Cash flow constraints pose unique challenges to contingent-fee practices, so securing a loan or line of credit for your law firm can be an important means to keep you well positioned to handle all of your clients’ needs.
But, when it comes to obtaining financing for your firm, you may start to worry about potential conflicts of interest and whether—consciously or unconsciously—you’ll inadvertently place your obligations to your lender above your obligations to your client.
Below are 2 reasons why it won't:
Reason #1: Capital Gives You the Resources You Need to Exercise Independent Judgment
Law firm financing in the form of a business loan or line of credit is typically structured to provide your firm with the capital necessary to conduct business operations and to fund your cases. This means it provides you with the ability to continue to exercise your independent judgment; both in the macro sense (for the firm) and in the micro sense (for an individual client or case).
As with financing provided to other types of businesses, the needs of your firm dictate how you deploy the resources available to you. If you need funds to pay operating expenses while waiting on a settlement, then you may elect to use your line of credit to do so. The same applies when you have a trial date approaching—you can use your credit line for your client’s trial expenses or to pay operating expenses while you are otherwise engaged.
Additionally, most jurisdictions have rules and regulations prohibiting third-party financing companies from directing or otherwise regulating a lawyer’s professional judgment.
Nevertheless, it’s important that you choose a funder who values your ethical responsibilities and won’t exert any outside influence on your firm or your cases.

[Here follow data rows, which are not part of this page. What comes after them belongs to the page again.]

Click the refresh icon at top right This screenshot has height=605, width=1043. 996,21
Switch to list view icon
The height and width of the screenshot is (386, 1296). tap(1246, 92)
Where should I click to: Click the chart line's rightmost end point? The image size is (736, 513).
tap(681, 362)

In the unusual instance where a finance company might offer you unsolicited advice or assert improper influence, you can simply point to the applicable authority in your jurisdiction to ensure your lender understands it must cease and desist from any such conduct, whether intentional or unintentional.
Reason #2: Financial Freedom Enhances Your Ability to Advocate for Your Clients
Another fear may be that you could inadvertently place your clients’ best interests below the obligations to your lender.

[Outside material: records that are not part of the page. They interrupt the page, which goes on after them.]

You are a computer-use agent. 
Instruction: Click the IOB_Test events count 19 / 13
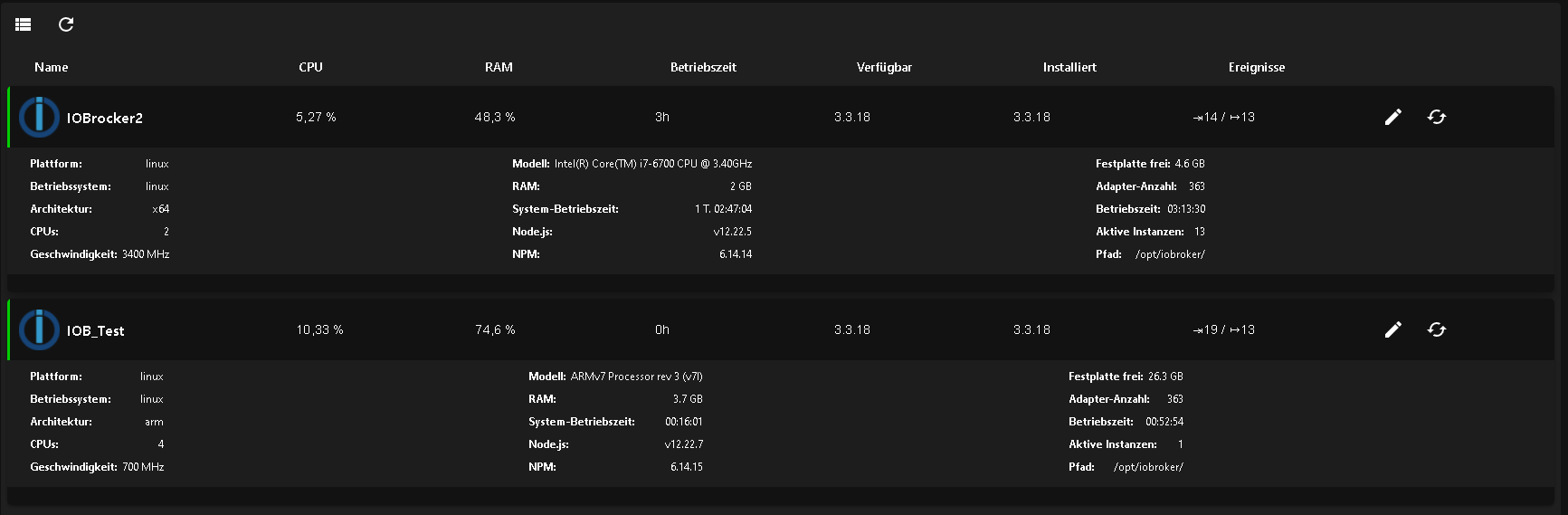coord(1224,329)
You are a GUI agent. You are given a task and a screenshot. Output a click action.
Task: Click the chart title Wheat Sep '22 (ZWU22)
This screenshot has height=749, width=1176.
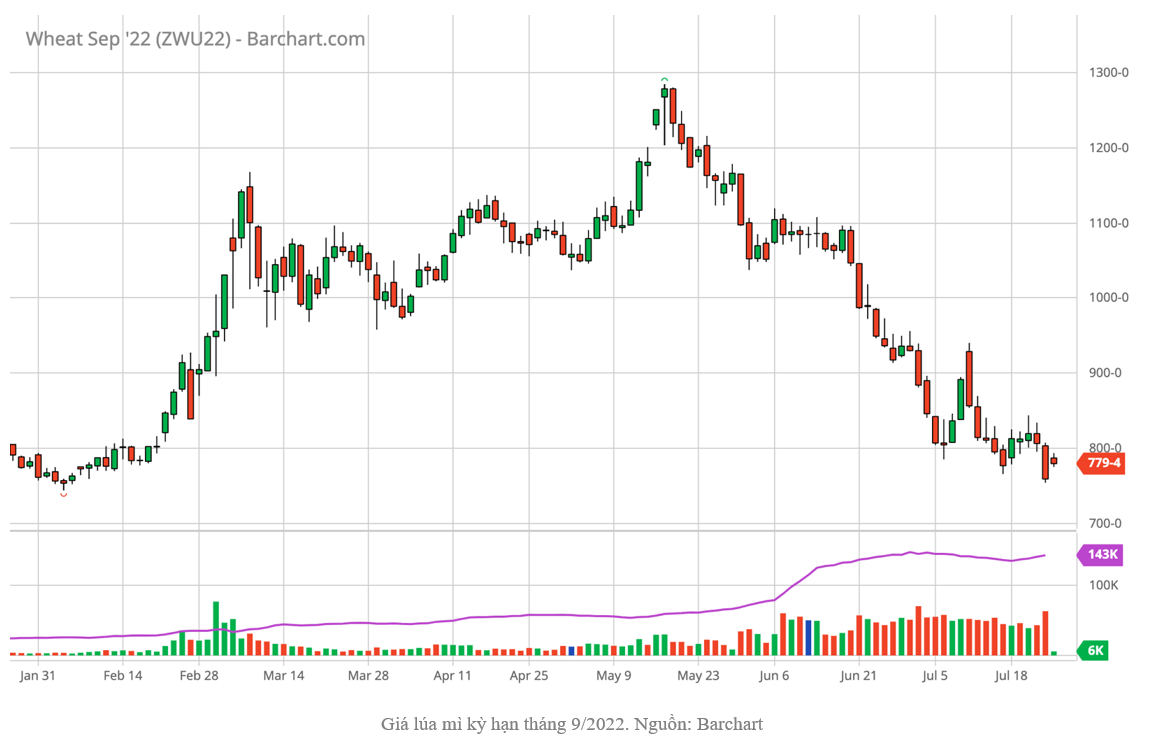click(x=195, y=39)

The theory here is that your concern about repaying the debt may override sound legal analysis and decision-making in a case, causing you to settle a case for less than it is worth, so you can utilize whatever fee you can to pay down your line.
In fact, the exact opposite is more likely to occur.
When you are worried about cash flow or having sufficient capital to run your firm, you may be tempted to resolve a case early or for less than the true value just to bring cash in the door.
However, if you’ve acquired adequate financing to alleviate such short-term cash-flow concerns, then you’ll be able to zealously advocate for your client throughout the entire litigation.
With adequate financing, you gain the power to hire the best experts, weather mounting expenses that will likely escalate rapidly during protracted litigation and stay the course through a verdict or an appeal—all while keeping the lights on and your staff and vendors paid. Law firm financing will enhance, rather than impede, your ability to advocate for your clients in the long run.
In short, don't let professional responsibility concerns drive you away from financing. It’s in the best interest of a lender not to interfere with either your independent professional judgment or your relationship with your client. A business line of credit is designed not only to provide financial stability, but also to give you the opportunity to grow profitability.
Because each jurisdiction has its own ethical cannons and disciplinary rules however, you should always consult the legal statutes, cannons and rules applicable to your practice for instruction. In addition, you should consider seeking an opinion from the local bar or ethics committee for further guidance.